Michael Dokunmu

Personal information
- Full name: Michael Folabi Dokunmu
- Date of birth: 9 April 2006 (age 19)
- Place of birth: Kimberley, South Africa
- Height: 1.86 m (6 ft 1 in)
- Position: Midfielder

Team information
- Current team: De Graafschap (Under-21)

Youth career
- 0000: Little Kickers
- 0000: Old Parks
- 0000: Randburg FC
- 0000: SuperSport United
- 2020–2025: Vitesse
- 2025–: De Graafschap

Senior career*
- Years: Team / Apps / (Gls)
- 2024–2025: Vitesse / 2 / (0)

International career^{‡}
- 2023: South Africa U17 / 4 / (1)

= Michael Dokunmu =

South African soccer player (born 2006)

Michael Folabi Dokunmu (born 9 April 2006) is a South African professional footballer who plays as a midfielder for the Under-21 squad of Dutch club De Graafschap. He is regarded as a promising young player in South Africa.

==Early life==
Dokunmu was born in Kimberley, South Africa, to a Nigerian father and a South African mother.

==Club career==
Dokunmu started his career at a number of youth clubs in South Africa before joining professional side SuperSport United. In December 2019, his mother accepted a job in the Netherlands, and Dokunmu's family moved to the country.

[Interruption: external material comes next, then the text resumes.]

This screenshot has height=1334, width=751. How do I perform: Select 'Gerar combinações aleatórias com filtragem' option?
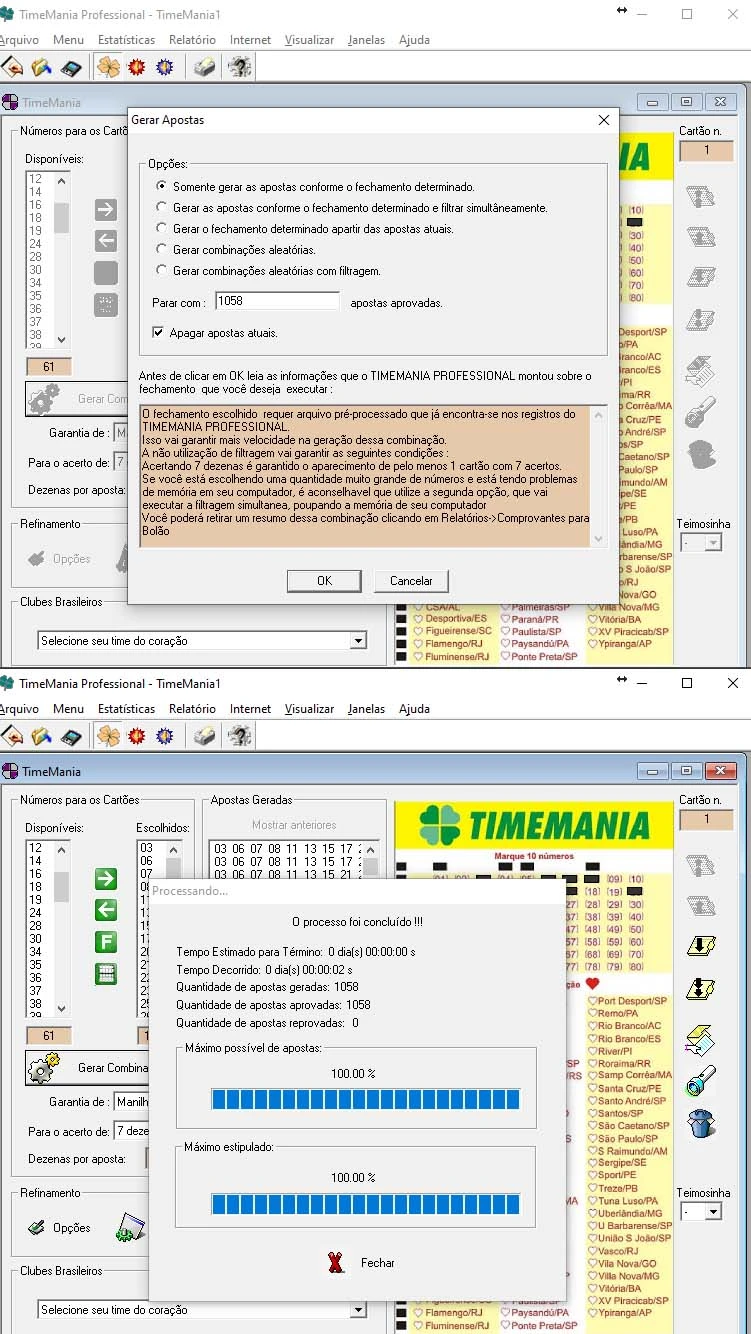pyautogui.click(x=163, y=271)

The following summer, he went on trial with Eredivisie side Vitesse, before being accepted into their academy. He signed his first professional contract with the club in August 2022. He became Vitesse's third-youngest debutant, behind Brahim Darri and Mitchell van Bergen, when he appeared in a friendly game against SC Heerenveen.

==International career==
Eligible to represent South Africa and Nigeria through his parents, as well as the Netherlands, he was called up to the under-17 side of the latter for a training camp in January 2023. However, in April of the same year, he switched his international allegiance to South Africa, and was called up to their under-17 side ahead of the 2023 U-17 Africa Cup of Nations. He stated that he had chosen to represent South Africa as it was his birthplace, and that he hoped to represent the nation's senior squad in future.

==Personal life==
His brother, Ethan, is also a footballer, and currently also plays in the academy of Vitesse.